修正されたホストコードは他のツールを使ってコンパイルできるようにC++コードとして出力されるか、最後のコンパイルステージでnvccにホストコンパイラを呼び出させることでオブジェクトコードとして直接出力される。
アプリケーションは、
- コンパイルされたホストコードをリンクするか、
- 修正されたホストコードを無視して、PTXコードかcubinオブジェクトをロードし、実行するためにCUDAドライバーAPIを使う (詳しくはドライバーAPIにて)。
Just-in-Timeコンパイル¶
実行時にアプリケーションにロードされるPTXコードは、デバイスドライバーによってバイナリコードにコンパイルされる。これはjust-in-timeコンパイルと呼ばれる。just-in-timeコンパイルはアプリケーションのロードタイムを増やすが、アプリケーションが新しいコンパイラーの改善を享受できるようになる。また、この方法はアプリケーションがコンパイルされた時に存在しなかったデバイス上で実行するための唯一の方法である。詳しくはアプリケーション互換性にて。
デバイスドライバーはアプリケーションのPTXコードをjust-in-timeコンパイルする時、アプリケーションの呼び出し毎にコンパイルしないように、生成したバイナリコードのコピーを自動的にキャッシュする。(compute cacheと呼ばれる)このキャッシュはデバイスドライバーがアップグレードされた時に自動的に無効になるので、アプリケーションはデバイスドライバーに組み込まれた新しいjust-in-timeコンパイラーの改善を享受することが出来る。

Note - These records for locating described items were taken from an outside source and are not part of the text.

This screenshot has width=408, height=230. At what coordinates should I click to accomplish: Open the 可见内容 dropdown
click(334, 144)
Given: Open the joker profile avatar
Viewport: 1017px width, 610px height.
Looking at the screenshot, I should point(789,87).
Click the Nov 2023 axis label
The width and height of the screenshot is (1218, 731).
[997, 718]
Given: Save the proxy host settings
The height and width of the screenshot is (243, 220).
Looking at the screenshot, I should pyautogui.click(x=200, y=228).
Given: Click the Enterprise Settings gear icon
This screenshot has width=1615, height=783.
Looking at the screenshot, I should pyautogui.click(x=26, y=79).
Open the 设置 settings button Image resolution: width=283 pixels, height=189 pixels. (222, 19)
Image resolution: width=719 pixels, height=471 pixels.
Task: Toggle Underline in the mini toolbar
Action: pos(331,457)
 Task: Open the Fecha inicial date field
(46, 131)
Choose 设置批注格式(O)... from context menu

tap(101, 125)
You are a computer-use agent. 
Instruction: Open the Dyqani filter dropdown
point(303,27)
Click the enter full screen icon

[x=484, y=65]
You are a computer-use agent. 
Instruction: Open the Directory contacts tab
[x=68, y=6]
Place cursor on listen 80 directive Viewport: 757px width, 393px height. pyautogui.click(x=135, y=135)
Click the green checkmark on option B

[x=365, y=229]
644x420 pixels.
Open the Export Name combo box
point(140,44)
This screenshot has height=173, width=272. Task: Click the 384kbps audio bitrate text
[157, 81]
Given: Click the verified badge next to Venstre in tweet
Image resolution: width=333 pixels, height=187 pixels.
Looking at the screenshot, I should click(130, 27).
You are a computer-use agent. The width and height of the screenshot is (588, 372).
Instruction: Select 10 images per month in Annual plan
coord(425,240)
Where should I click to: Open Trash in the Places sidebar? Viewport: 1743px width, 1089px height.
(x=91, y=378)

環境変数を使うと、just-in-timeコンパイルをコントロールできる。詳しくはCUDAの環境変数にて。
CUDA C++デバイスコードをコンパイルするためにnvccを使う代わりとして、実行時にCUDA C++デバイスコードをPTXにコンパイルするNVRTCを使うことが出来る。NVRTCはCUDA C++の実行時コンパイルライブラリである。
バイナリ互換性¶
バイナリコードはアーキテクチャ特有である。cubinオブジェクトは対象アーキテクチャを指定するコンパイラーオプション-codeを使って生成される。例えば、-code=sm_80を付けてコンパイルすると、compute capability 8.0のデバイスに対するバイナリコードが作られる。compute capability X.yに対して生成されたcubinオブジェクトはcompute capability X.z(z>=y)のデバイス上でしか実行できない。
注
バイナリ互換性はデスクトップのみサポートする。Tegraに対してはサポートされず、デスクトップとTegra間のバイナリ互換性もサポートされない。
PTX互換性¶
いくつかのPTX命令は高いcompute capabilityを持つデバイス上でしかサポートされない。例えば、warpシャッフル関数はcompute capabilityが5.0以上のデバイス上でしかサポートされない。-archコンパイラーオプションにはC++をPTXコードにコンパイルする時に必要なcompute capabilityを指定する。例えば、warpシャッフルを含むコードは-arch=compute_50(かそれ以上)を付けてコンパイルされなければならない。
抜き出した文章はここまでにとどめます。